Reply to comment by No_Skin1273 in Given the exponential rate of improvement to prompt based image/video generation, in how many years do you think we'll see entire movies generated from a prompt? by yea_okay_dude

I know. I said isn't out. As in its not publicly available yet. And it's very unsophisticated. Like I said.

No_Skin1273 t1_itftu89 wrote on October 23, 2022 at 9:46 AM

you can already do movie with this even if it's not Netflix quality and if you call that not sophisticated text2image isn't sophisticated

ChronoPsyche t1_itfu7oo wrote on October 23, 2022 at 9:51 AM

No you can't because this can only generate videos that are minutes long. A movie is by definition 90 minutes or longer. And we are clearly talking about coherent film productions, not something that spans the length of a movie.

If we are changing the definition to something that spans 90 minutes and is motion picture, but could include incoherent dribble, then sure, that will happen soon. In fact, you can already do that with batch processing. Nobody would call that a movie though.

No_Skin1273 t1_itfve2h wrote on October 23, 2022 at 10:07 AM

where is your proof that it can't do more than 2 minutes for make a video... It's not because they didn't generate one that they can't do it... Even if compute intensive you could do a film with it.

ChronoPsyche t1_itg18gz wrote on October 23, 2022 at 11:22 AM

>where is your proof that it can't do more than 2 minutes for make a video

....I read the actual research paper...that's how I know. Only one of them can do minutes. The other two can only do seconds at the moment.

For Imagen Video:

>Imagen Video scales from prior
>
>work of 64-frame 128×128 videos at 24 frames per second to 128 frame 1280×768 high-definition

video at 24 frames per second.

128 frames/24 frames per second is a 5 second video.

For Meta

>Given input text x translated by the prior P into
>
>an image embedding, and a desired frame rate f ps, the decoder Dt generates 16 64 × 64 frames,
>
>which are then interpolated to a higher frame rate by ↑F , and increased in resolution to 256 × 256
>
>by SRt
>
>l
>
>and 768 × 768 by SRh, resulting in a high-spatiotemporal-resolution generated video yˆ.

16 frames which they interpolate between to create a few second video.

And then Phenaki, which can generate the longest at a few minutes.
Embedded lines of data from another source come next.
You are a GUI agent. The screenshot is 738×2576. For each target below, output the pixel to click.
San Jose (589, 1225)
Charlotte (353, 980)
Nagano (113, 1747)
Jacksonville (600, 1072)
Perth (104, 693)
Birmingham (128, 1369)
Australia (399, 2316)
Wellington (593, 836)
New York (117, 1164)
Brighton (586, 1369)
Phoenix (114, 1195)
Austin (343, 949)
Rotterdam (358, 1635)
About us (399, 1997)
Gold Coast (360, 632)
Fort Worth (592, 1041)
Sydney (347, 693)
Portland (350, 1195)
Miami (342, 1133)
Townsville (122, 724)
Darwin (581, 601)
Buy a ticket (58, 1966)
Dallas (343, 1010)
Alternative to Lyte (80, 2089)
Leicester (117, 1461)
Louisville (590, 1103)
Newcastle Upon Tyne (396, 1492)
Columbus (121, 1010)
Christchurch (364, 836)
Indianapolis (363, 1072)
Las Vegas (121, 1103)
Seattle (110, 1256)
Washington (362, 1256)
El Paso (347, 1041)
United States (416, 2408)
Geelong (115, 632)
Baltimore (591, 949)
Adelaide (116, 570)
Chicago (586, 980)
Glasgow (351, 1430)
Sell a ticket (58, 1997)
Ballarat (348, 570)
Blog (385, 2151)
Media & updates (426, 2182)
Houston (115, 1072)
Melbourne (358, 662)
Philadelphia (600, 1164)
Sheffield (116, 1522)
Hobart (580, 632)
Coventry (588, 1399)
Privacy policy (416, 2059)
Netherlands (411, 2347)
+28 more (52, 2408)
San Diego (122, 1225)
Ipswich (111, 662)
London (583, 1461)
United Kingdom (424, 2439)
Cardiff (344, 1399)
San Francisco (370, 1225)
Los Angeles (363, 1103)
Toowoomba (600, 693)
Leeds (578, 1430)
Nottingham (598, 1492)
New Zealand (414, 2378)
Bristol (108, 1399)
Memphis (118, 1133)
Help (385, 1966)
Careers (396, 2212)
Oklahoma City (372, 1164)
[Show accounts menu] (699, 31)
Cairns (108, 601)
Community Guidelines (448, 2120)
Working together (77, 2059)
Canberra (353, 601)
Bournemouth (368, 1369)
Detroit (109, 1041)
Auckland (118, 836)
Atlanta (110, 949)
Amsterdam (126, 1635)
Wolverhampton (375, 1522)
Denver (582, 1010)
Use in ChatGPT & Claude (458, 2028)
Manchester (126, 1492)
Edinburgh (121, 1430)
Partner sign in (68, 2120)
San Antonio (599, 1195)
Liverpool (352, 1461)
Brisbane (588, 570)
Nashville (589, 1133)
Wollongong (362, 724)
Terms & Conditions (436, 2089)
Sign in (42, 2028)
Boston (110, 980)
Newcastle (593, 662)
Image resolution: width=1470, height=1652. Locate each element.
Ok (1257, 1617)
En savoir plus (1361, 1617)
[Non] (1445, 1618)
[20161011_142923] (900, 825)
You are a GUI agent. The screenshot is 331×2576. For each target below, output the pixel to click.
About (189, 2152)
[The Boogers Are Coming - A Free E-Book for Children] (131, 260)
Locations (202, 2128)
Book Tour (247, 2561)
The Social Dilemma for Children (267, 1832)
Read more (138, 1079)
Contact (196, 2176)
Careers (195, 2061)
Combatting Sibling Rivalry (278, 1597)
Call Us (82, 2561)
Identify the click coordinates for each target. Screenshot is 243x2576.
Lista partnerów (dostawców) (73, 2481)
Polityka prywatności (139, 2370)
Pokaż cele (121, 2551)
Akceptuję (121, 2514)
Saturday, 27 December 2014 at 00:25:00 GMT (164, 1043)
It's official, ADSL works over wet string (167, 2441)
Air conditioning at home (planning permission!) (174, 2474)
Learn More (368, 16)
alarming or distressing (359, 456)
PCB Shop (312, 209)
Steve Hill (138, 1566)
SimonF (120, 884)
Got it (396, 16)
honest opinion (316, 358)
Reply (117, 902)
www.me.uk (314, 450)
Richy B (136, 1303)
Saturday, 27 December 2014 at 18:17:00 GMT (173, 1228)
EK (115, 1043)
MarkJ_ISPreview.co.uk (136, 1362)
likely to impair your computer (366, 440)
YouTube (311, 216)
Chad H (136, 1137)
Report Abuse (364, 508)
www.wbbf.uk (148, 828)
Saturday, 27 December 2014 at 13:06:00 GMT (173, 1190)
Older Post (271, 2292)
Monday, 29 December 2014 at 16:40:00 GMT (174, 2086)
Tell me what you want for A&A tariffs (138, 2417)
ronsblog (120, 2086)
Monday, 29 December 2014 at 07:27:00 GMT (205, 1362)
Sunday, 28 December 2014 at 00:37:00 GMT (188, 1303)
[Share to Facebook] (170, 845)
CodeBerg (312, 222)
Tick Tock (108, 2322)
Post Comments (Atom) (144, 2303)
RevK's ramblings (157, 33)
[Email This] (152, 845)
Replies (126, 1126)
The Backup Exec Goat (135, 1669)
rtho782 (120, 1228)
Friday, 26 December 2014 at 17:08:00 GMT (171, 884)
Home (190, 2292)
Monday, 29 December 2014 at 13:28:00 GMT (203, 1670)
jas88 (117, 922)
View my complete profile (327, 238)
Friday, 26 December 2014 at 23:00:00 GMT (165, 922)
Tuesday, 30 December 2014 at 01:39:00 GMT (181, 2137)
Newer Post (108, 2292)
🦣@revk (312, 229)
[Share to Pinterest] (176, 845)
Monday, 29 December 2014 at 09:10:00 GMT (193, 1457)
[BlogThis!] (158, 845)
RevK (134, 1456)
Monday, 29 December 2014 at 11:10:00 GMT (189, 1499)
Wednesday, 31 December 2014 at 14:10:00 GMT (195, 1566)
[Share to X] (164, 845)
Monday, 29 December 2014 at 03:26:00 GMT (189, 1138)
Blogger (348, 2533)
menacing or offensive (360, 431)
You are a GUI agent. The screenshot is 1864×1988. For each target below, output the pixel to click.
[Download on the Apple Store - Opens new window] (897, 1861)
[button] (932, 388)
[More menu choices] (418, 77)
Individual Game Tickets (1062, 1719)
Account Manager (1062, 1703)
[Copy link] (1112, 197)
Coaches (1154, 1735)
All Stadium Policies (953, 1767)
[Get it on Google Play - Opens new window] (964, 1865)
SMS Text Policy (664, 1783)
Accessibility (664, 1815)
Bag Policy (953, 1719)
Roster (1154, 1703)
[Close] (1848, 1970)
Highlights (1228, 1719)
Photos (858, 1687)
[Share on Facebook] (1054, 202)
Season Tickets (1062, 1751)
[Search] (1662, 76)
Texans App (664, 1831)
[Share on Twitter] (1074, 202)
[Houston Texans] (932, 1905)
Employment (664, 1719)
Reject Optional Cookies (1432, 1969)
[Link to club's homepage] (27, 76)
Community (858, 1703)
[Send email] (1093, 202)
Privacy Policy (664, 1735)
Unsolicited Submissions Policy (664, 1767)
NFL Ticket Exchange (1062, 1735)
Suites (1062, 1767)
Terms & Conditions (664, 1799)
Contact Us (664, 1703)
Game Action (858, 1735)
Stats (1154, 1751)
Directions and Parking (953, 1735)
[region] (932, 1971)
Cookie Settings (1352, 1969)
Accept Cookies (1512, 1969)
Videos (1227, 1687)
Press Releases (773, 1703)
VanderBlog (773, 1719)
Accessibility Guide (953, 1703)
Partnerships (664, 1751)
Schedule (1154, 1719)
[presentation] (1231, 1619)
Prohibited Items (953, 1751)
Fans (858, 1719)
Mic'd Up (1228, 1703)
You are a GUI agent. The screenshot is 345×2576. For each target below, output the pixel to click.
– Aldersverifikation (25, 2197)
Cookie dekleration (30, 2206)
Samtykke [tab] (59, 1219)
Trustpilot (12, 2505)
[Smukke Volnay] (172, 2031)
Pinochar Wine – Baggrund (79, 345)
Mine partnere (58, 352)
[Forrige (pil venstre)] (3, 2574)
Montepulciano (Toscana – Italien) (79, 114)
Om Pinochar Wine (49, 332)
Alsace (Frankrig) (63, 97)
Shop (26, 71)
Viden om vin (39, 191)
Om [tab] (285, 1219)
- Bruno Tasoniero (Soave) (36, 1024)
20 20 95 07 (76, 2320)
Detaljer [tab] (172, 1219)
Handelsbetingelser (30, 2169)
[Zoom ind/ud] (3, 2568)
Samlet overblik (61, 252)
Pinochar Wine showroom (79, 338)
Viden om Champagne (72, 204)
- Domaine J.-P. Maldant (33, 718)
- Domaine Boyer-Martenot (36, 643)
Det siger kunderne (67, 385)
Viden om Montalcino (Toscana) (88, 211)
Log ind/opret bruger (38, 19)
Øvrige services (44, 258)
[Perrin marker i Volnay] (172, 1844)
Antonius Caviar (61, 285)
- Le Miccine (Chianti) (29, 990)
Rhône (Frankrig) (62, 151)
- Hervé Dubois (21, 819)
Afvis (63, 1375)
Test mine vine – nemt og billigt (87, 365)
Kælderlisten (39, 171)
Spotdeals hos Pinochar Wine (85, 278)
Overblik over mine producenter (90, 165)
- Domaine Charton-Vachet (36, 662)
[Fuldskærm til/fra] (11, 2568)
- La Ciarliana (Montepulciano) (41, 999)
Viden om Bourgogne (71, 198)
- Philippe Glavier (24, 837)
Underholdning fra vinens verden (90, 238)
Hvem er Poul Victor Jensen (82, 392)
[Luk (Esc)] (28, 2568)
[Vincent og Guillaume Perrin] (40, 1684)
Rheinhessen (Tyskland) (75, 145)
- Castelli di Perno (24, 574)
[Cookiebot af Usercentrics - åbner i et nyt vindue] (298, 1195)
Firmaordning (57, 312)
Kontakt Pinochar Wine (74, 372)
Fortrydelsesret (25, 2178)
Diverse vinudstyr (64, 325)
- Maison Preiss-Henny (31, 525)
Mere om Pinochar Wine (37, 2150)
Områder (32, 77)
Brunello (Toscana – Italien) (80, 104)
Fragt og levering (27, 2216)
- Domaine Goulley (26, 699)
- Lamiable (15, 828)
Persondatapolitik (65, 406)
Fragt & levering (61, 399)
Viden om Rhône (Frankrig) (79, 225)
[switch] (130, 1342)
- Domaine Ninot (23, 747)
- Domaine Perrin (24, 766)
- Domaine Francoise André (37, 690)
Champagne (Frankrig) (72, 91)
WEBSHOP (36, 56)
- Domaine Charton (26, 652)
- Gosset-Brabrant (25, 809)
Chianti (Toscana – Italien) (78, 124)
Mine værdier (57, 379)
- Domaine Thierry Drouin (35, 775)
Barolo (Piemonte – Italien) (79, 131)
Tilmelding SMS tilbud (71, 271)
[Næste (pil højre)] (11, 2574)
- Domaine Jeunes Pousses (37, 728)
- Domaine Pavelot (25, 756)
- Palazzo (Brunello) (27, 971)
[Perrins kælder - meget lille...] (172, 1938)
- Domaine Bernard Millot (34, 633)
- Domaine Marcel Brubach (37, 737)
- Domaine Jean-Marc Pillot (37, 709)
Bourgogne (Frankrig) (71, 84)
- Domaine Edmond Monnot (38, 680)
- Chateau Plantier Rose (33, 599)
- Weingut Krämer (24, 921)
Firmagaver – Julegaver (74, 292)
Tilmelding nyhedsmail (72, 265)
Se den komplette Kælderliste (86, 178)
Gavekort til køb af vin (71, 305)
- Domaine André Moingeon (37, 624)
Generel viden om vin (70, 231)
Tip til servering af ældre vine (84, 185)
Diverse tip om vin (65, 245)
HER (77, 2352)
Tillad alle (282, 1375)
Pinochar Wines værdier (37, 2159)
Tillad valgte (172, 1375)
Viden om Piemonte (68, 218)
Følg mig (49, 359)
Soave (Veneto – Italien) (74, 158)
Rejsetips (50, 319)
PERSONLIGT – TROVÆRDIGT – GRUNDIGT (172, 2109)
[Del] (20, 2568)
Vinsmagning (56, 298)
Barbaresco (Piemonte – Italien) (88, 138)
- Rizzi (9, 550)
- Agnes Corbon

>Generate temporally coherent and diverse videos conditioned on open domain prompts even
>
>when the prompt is a new composition of concepts (Fig. 3). The videos can be long (minutes)
>
>even though the model is trained on 1.4 seconds videos (at 8 fps).

>Even if compute intensive you could do a film with it.

...You clearly have no clue what you are talking about. I would suggesting doing some reading on the current state of the tech and also read the actual research papers.

No_Skin1273 t1_itftww0 wrote on October 23, 2022 at 9:47 AM

the type of silent movies that almost nobody would watch today

No_Skin1273 t1_itfuo4p wrote on October 23, 2022 at 9:58 AM

also the researche paper IS OUT so... you know, but not opensource the difference is here. For opensource i will probably look at stabilityAI but i think it will be more compute intensive so this will probably and up with something you are gonna need a subscription for.